_EXTRAIT_:
***
Nous sommes très intimement persuadé que l' « homme de la rue » n'a rien à redire à ce que nous venons d'écrire. Qu'il souhaite de comprendre la langue liturgique, oui, mille fois oui, il n'y a qu'à la lui apprendre, et nous y reviendrons mais qu'il tienne à retrouver dans la liturgie la langue dont il se sert pour faire son marché ou pour faire sa belote, c'est une invention de beaux esprits qui se croient « peuple » et qui sont sans remède des pédants de cabinet. Ils sont dans la même incroyable erreur que cet excellent prêtre, point pédant certes, mais « bourgeois » comme on ne l'est pas, qui voulant lui aussi « aller au peuple » fit construire son église en forme de hangar d'usine avec des matériaux pour tour Eiffel. Comme s'il eût dit aux ouvriers de sa paroisse : «Braves gens, vous n'êtes point capables d'aimer autre chose, je vous bâtis ce que vous aimez ». Et c'est ainsi que l'on insulte ceux que l'on croit flatter, c'est ainsi qu'on les enferme dans la laideur, c'est ainsi qu'on les abaisse enfin en voulant leur condescendre. Passons aux barbares! Comment donc, Messieurs les anti-latins! Comment donc, Messieurs les panvulgaristes ! L'Eglise ne fait que cela, mais c'est en les frottant de latin qu'elle les décrasse de leur barbarie. Elle ne renonce pas à civiliser ceux qu'elle baptise, et loin de consentir qu'ils n'aient point de part aux merveilles d'art dont sa liturgie foisonne, elle prétend qu'on les rende capables de s'y plaire et d'en savourer la beauté.
***
_ENTRÉES_:
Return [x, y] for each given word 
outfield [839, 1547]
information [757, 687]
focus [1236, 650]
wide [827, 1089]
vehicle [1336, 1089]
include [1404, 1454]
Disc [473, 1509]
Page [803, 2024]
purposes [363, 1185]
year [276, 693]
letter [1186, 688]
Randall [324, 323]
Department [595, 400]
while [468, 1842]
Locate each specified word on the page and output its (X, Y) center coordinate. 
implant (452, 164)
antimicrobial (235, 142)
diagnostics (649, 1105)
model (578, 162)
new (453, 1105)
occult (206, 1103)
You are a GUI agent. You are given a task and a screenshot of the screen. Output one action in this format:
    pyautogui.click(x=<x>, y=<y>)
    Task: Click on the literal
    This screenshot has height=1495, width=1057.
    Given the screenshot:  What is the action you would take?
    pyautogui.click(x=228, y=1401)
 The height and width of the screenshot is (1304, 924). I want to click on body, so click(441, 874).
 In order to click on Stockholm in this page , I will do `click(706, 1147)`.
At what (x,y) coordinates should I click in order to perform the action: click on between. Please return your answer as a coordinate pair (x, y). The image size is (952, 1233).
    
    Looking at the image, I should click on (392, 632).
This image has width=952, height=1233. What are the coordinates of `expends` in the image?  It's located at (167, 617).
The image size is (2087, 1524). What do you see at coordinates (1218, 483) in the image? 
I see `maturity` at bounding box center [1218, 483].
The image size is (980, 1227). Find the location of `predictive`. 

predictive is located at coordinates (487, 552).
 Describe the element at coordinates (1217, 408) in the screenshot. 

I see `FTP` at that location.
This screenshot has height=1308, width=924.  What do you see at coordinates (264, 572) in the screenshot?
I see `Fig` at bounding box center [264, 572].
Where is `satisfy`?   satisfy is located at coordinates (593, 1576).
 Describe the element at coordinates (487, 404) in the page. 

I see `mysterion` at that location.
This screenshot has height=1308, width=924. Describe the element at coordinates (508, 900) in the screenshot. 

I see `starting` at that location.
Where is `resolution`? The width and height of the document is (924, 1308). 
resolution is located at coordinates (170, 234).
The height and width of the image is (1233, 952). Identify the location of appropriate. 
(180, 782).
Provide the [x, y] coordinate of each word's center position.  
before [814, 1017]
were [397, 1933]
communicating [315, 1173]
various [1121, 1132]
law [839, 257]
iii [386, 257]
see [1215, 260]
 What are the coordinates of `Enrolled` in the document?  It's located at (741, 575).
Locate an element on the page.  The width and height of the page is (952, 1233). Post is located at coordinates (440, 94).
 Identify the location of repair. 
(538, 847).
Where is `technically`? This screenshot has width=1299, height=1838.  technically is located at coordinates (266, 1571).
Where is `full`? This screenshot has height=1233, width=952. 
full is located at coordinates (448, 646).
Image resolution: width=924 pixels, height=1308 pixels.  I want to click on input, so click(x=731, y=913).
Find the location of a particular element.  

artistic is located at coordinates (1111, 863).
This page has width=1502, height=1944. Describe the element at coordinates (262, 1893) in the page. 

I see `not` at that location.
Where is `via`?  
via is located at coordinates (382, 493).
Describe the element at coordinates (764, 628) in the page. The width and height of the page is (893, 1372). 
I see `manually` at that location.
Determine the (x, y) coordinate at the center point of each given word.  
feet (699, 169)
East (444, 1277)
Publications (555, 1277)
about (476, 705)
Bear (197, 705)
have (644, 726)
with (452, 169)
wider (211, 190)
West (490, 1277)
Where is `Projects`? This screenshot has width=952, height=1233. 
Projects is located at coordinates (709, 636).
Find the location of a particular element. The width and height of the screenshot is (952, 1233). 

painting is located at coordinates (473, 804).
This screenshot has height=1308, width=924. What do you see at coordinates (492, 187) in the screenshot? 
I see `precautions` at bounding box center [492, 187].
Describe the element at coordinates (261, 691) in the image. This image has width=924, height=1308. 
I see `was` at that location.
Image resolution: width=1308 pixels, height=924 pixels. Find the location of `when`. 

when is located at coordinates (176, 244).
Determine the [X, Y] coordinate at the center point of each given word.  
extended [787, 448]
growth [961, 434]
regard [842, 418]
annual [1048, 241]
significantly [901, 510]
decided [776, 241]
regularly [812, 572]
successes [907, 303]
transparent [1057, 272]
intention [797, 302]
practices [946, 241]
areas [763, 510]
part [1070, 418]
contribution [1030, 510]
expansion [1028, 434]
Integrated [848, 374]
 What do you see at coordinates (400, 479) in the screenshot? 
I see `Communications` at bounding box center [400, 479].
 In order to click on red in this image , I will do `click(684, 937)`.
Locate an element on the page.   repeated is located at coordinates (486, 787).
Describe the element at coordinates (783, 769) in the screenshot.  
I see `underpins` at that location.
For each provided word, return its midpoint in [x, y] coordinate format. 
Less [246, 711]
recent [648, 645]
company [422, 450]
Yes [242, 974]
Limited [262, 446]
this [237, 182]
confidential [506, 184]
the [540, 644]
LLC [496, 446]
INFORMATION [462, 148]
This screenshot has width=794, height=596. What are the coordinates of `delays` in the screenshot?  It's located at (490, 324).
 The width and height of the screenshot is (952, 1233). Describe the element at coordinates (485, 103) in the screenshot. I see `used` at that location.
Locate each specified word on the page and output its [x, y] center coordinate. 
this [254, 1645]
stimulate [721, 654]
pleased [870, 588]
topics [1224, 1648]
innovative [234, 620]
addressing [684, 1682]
***
_CONSIGNE 1_: Dans l'extrait sur la langue liturgique, quelle forme le prêtre « bourgeois » a-t-il donnée à son église ?
_CONSIGNE 2_: Prolongez l'extrait sur la langue liturgique à partir de sa dernière phrase.
Les items n'ont aucun lien avec l'extrait sur la langue liturgique.

_RÉPONSE 1_: Il l'a fait construire en forme de hangar d'usine, avec des matériaux pour tour Eiffel.

_RÉPONSE 2_:
Quant à se faire barbare avec les barbares, juste ciel, nous en avons des exemples qui seraient à dégoûter d'être chrétien. On nous a parlé d'une église dans laquelle, après que le prêtre a chanté l'oraison en français (nous ne savons par quelle autorité) l'assistance répond, non pas Ainsi soit-il, non pas nous consentons, mais d'aac ... cooord ! Pour le coup, voilà du vulgaire. Est-ce encore du chrétien ? Comme le français de M. Daniel-Rops est du français. Mais l'homme de la rue, à qui l'on fait chanter d'accord au lieu d'Amen, soupçonne qu'on lui fait peu d'honneur, et peut-être qu'il n'est pas d'accord du tout, en quoi il se montre moins vulgaire que son curé.
Nous espérons qu'on nous en a conté, et qu'il y a du canular dans cette histoire. Néanmoins, c'est là qu'on nous mène, et là que nous arriverions vite, à juger par la production quotidienne des fabricants de chants en langue vulgaire audacieusement intitulés « pro‑liturgiques » ou proposés « pour l'usage liturgique ». Proh pudor !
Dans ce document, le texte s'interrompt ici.